The latest edition of Case magazine will be in mailboxes for subscribers in the next week. As Editor of the magazine I'm pleased with the edition, which challenges us to think biblically about our relationship to a world that is changing rapidly.
We are witnessing massive recent changes in technology, nations and communities are becoming more culturally and linguistically diverse (while sadly many indigenous languages are being lost), there are constant changes in nation states, and we see shifting global wealth and power. I suggest in my introduction to the next edition that:
Increased human mobility and dramatic transformations in communication technology have helped to create a growing sense that people can no longer restrict their citizenship to the town, region or even nation. The impact of globalisation means that even if we never venture beyond the borders of our birthplace, the world will increasingly find its way to our doors. This is an age in which the traditional limitations on citizenship and responsibility to others are being questioned.

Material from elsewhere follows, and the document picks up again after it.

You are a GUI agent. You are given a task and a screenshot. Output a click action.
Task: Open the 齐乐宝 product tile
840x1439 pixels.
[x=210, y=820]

There is a growing recognition of our status as global citizens, and of the new challenges and opportunities this brings.In a week where the Australian government has been reacting to an increase in the flow of refugees seeking asylum in Australia (particularly from Afghanistan and Sri Lanka) by making it harder for them to gain asylum, it is a timely issue. This is just one aspect of globalisation that we need to consider. How do Christians think through issues like immigration and the increase in people seeking asylum?
The writers and their topics
Our writers bring a range of theological and disciplinary approaches to bear on the problems of life and the overlapping of local, global, national, and international spheres. How do we make sense of the various spheres of our lives and our world? What are the ethical issues created by the interrelation of these spheres? What new historical conditions has globalisation brought about, and what is (or has been) the relationship of Christianity to these conditions? In what sense can (or should) Christian community, identity, truth, action and love flow beyond and over borders? To help us reflect on these issues we have invited a varied group of thinkers to reflect on the issues.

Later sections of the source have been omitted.